= Kullanılacak veriler =
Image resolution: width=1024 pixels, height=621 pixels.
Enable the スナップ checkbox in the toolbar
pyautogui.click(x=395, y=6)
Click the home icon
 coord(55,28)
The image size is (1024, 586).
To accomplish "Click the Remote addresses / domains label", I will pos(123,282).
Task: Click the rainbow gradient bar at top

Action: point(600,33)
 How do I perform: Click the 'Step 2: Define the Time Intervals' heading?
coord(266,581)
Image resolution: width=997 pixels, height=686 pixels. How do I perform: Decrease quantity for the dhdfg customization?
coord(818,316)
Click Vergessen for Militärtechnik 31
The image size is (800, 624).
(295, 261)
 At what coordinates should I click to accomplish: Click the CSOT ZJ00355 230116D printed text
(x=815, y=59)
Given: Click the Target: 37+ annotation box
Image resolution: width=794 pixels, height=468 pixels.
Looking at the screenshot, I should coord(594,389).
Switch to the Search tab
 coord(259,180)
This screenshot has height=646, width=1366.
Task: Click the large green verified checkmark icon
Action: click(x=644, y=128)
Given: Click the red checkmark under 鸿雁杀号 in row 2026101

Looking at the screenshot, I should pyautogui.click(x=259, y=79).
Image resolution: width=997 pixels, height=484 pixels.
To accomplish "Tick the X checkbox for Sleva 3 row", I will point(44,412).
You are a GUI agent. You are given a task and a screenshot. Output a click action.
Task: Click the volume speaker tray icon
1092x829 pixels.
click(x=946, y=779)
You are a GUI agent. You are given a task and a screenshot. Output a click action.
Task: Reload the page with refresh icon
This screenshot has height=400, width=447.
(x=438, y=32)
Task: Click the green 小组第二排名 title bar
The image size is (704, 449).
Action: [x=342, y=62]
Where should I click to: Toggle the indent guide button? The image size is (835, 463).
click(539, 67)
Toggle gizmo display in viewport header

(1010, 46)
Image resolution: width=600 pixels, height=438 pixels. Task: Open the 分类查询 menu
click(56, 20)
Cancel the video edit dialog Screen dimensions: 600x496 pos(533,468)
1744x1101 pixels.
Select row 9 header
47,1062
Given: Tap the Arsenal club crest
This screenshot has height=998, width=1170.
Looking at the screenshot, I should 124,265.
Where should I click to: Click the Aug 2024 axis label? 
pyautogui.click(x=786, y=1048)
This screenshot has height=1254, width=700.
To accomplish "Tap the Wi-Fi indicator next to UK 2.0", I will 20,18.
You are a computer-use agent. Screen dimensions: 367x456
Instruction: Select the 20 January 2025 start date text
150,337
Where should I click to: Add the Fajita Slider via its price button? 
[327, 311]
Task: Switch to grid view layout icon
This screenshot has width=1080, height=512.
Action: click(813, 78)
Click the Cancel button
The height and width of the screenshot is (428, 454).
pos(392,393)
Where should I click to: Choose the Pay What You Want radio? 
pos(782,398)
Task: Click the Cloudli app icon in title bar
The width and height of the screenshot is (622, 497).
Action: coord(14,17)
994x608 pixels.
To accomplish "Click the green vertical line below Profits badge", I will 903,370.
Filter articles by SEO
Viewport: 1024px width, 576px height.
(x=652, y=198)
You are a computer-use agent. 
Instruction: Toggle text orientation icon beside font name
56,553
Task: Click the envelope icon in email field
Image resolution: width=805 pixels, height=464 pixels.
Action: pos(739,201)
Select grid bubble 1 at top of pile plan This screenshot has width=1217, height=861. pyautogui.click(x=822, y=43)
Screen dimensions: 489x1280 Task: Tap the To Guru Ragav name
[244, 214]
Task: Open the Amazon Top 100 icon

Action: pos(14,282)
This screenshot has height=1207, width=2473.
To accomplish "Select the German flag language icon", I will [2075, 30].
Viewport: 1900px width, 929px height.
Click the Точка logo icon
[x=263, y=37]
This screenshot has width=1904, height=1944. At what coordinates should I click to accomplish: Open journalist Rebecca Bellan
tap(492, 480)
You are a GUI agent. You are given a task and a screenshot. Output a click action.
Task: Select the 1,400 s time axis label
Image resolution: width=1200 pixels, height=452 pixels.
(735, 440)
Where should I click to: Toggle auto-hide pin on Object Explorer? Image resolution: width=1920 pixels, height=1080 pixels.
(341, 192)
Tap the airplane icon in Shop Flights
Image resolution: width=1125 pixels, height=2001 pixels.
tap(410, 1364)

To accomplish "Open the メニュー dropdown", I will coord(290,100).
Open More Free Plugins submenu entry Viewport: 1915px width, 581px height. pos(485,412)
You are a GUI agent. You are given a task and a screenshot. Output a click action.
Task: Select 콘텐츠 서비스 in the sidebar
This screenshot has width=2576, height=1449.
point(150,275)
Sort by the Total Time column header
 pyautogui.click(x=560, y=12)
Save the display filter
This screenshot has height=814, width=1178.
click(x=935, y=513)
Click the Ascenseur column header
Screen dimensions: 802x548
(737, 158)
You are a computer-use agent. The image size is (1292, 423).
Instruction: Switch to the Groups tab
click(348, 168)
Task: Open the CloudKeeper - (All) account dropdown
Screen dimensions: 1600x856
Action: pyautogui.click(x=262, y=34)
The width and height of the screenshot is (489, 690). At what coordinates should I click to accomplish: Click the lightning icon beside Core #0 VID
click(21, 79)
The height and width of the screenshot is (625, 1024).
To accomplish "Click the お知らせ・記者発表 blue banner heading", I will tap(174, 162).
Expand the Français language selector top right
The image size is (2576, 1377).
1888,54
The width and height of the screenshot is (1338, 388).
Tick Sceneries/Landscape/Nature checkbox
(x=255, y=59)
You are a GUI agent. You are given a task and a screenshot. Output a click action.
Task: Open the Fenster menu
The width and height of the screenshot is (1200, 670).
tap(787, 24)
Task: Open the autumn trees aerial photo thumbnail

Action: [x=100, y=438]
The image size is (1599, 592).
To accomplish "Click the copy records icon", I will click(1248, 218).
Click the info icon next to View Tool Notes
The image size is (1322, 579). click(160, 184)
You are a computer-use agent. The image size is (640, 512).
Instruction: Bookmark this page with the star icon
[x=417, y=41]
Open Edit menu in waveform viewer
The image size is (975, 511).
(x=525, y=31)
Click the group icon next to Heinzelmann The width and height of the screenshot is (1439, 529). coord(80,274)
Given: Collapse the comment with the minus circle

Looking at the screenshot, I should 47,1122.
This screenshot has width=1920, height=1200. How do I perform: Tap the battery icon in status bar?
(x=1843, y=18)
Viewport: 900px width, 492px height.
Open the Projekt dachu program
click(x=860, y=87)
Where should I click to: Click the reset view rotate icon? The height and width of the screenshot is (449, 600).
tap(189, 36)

= Yapılacak iş =
Yukarıdaki satırların tamamını numaralı bir liste olarak düzenleyin, boş olanları listeye katmayın.

= Alıştırma çözümü =
1. Image resolution: width=1024 pixels, height=621 pixels.
2. Enable the スナップ checkbox in the toolbar
3. pyautogui.click(x=395, y=6)
4. Click the home icon
5.  coord(55,28)
6. The image size is (1024, 586).
7. To accomplish "Click the Remote addresses / domains label", I will pos(123,282).
8. Task: Click the rainbow gradient bar at top
9. Action: point(600,33)
10.  How do I perform: Click the 'Step 2: Define the Time Intervals' heading?
11. coord(266,581)
12. Image resolution: width=997 pixels, height=686 pixels. How do I perform: Decrease quantity for the dhdfg customization?
13. coord(818,316)
14. Click Vergessen for Militärtechnik 31
15. The image size is (800, 624).
16. (295, 261)
17.  At what coordinates should I click to accomplish: Click the CSOT ZJ00355 230116D printed text
18. (x=815, y=59)
19. Given: Click the Target: 37+ annotation box
20. Image resolution: width=794 pixels, height=468 pixels.
21. Looking at the screenshot, I should coord(594,389).
22. Switch to the Search tab
23.  coord(259,180)
24. This screenshot has height=646, width=1366.
25. Task: Click the large green verified checkmark icon
26. Action: click(x=644, y=128)
27. Given: Click the red checkmark under 鸿雁杀号 in row 2026101
28. Looking at the screenshot, I should pyautogui.click(x=259, y=79).
29. Image resolution: width=997 pixels, height=484 pixels.
30. To accomplish "Tick the X checkbox for Sleva 3 row", I will point(44,412).
31. You are a GUI agent. You are given a task and a screenshot. Output a click action.
32. Task: Click the volume speaker tray icon
33. 1092x829 pixels.
34. click(x=946, y=779)
35. You are a GUI agent. You are given a task and a screenshot. Output a click action.
36. Task: Reload the page with refresh icon
37. This screenshot has height=400, width=447.
38. (x=438, y=32)
39. Task: Click the green 小组第二排名 title bar
40. The image size is (704, 449).
41. Action: [x=342, y=62]
42. Where should I click to: Toggle the indent guide button? The image size is (835, 463).
43. click(539, 67)
44. Toggle gizmo display in viewport header
45. (1010, 46)
46. Image resolution: width=600 pixels, height=438 pixels. Task: Open the 分类查询 menu
47. click(56, 20)
48. Cancel the video edit dialog Screen dimensions: 600x496 pos(533,468)
49. 1744x1101 pixels.
50. Select row 9 header
51. 47,1062
52. Given: Tap the Arsenal club crest
53. This screenshot has height=998, width=1170.
54. Looking at the screenshot, I should 124,265.
55. Where should I click to: Click the Aug 2024 axis label? 
56. pyautogui.click(x=786, y=1048)
57. This screenshot has height=1254, width=700.
58. To accomplish "Tap the Wi-Fi indicator next to UK 2.0", I will 20,18.
59. You are a computer-use agent. Screen dimensions: 367x456
60. Instruction: Select the 20 January 2025 start date text
61. 150,337
62. Where should I click to: Add the Fajita Slider via its price button? 
63. [327, 311]
64. Task: Switch to grid view layout icon
65. This screenshot has width=1080, height=512.
66. Action: click(813, 78)
67. Click the Cancel button
68. The height and width of the screenshot is (428, 454).
69. pos(392,393)
70. Where should I click to: Choose the Pay What You Want radio? 
71. pos(782,398)
72. Task: Click the Cloudli app icon in title bar
73. The width and height of the screenshot is (622, 497).
74. Action: coord(14,17)
75. 994x608 pixels.
76. To accomplish "Click the green vertical line below Profits badge", I will 903,370.
77. Filter articles by SEO
78. Viewport: 1024px width, 576px height.
79. (x=652, y=198)
80. You are a computer-use agent. 
81. Instruction: Toggle text orientation icon beside font name
82. 56,553
83. Task: Click the envelope icon in email field
84. Image resolution: width=805 pixels, height=464 pixels.
85. Action: pos(739,201)
86. Select grid bubble 1 at top of pile plan This screenshot has width=1217, height=861. pyautogui.click(x=822, y=43)
87. Screen dimensions: 489x1280 Task: Tap the To Guru Ragav name
88. [244, 214]
89. Task: Open the Amazon Top 100 icon
90. Action: pos(14,282)
91. This screenshot has height=1207, width=2473.
92. To accomplish "Select the German flag language icon", I will [2075, 30].
93. Viewport: 1900px width, 929px height.
94. Click the Точка logo icon
95. [x=263, y=37]
96. This screenshot has width=1904, height=1944. At what coordinates should I click to accomplish: Open journalist Rebecca Bellan
97. tap(492, 480)
98. You are a GUI agent. You are given a task and a screenshot. Output a click action.
99. Task: Select the 1,400 s time axis label
100. Image resolution: width=1200 pixels, height=452 pixels.
101. (735, 440)
102. Where should I click to: Toggle auto-hide pin on Object Explorer? Image resolution: width=1920 pixels, height=1080 pixels.
103. (341, 192)
104. Tap the airplane icon in Shop Flights
105. Image resolution: width=1125 pixels, height=2001 pixels.
106. tap(410, 1364)
107. To accomplish "Open the メニュー dropdown", I will coord(290,100).
108. Open More Free Plugins submenu entry Viewport: 1915px width, 581px height. pos(485,412)
109. You are a GUI agent. You are given a task and a screenshot. Output a click action.
110. Task: Select 콘텐츠 서비스 in the sidebar
111. This screenshot has width=2576, height=1449.
112. point(150,275)
113. Sort by the Total Time column header
114.  pyautogui.click(x=560, y=12)
115. Save the display filter
116. This screenshot has height=814, width=1178.
117. click(x=935, y=513)
118. Click the Ascenseur column header
119. Screen dimensions: 802x548
120. (737, 158)
121. You are a computer-use agent. The image size is (1292, 423).
122. Instruction: Switch to the Groups tab
123. click(348, 168)
124. Task: Open the CloudKeeper - (All) account dropdown
125. Screen dimensions: 1600x856
126. Action: pyautogui.click(x=262, y=34)
127. The width and height of the screenshot is (489, 690). At what coordinates should I click to accomplish: Click the lightning icon beside Core #0 VID
128. click(21, 79)
129. The height and width of the screenshot is (625, 1024).
130. To accomplish "Click the お知らせ・記者発表 blue banner heading", I will tap(174, 162).
131. Expand the Français language selector top right
132. The image size is (2576, 1377).
133. 1888,54
134. The width and height of the screenshot is (1338, 388).
135. Tick Sceneries/Landscape/Nature checkbox
136. (x=255, y=59)
137. You are a GUI agent. You are given a task and a screenshot. Output a click action.
138. Task: Open the Fenster menu
139. The width and height of the screenshot is (1200, 670).
140. tap(787, 24)
141. Task: Open the autumn trees aerial photo thumbnail
142. Action: [x=100, y=438]
143. The image size is (1599, 592).
144. To accomplish "Click the copy records icon", I will click(1248, 218).
145. Click the info icon next to View Tool Notes
146. The image size is (1322, 579). click(160, 184)
147. You are a computer-use agent. The image size is (640, 512).
148. Instruction: Bookmark this page with the star icon
149. [x=417, y=41]
150. Open Edit menu in waveform viewer
151. The image size is (975, 511).
152. (x=525, y=31)
153. Click the group icon next to Heinzelmann The width and height of the screenshot is (1439, 529). coord(80,274)
154. Given: Collapse the comment with the minus circle
155. Looking at the screenshot, I should 47,1122.
156. This screenshot has width=1920, height=1200. How do I perform: Tap the battery icon in status bar?
157. (x=1843, y=18)
158. Viewport: 900px width, 492px height.
159. Open the Projekt dachu program
160. click(x=860, y=87)
161. Where should I click to: Click the reset view rotate icon? The height and width of the screenshot is (449, 600).
162. tap(189, 36)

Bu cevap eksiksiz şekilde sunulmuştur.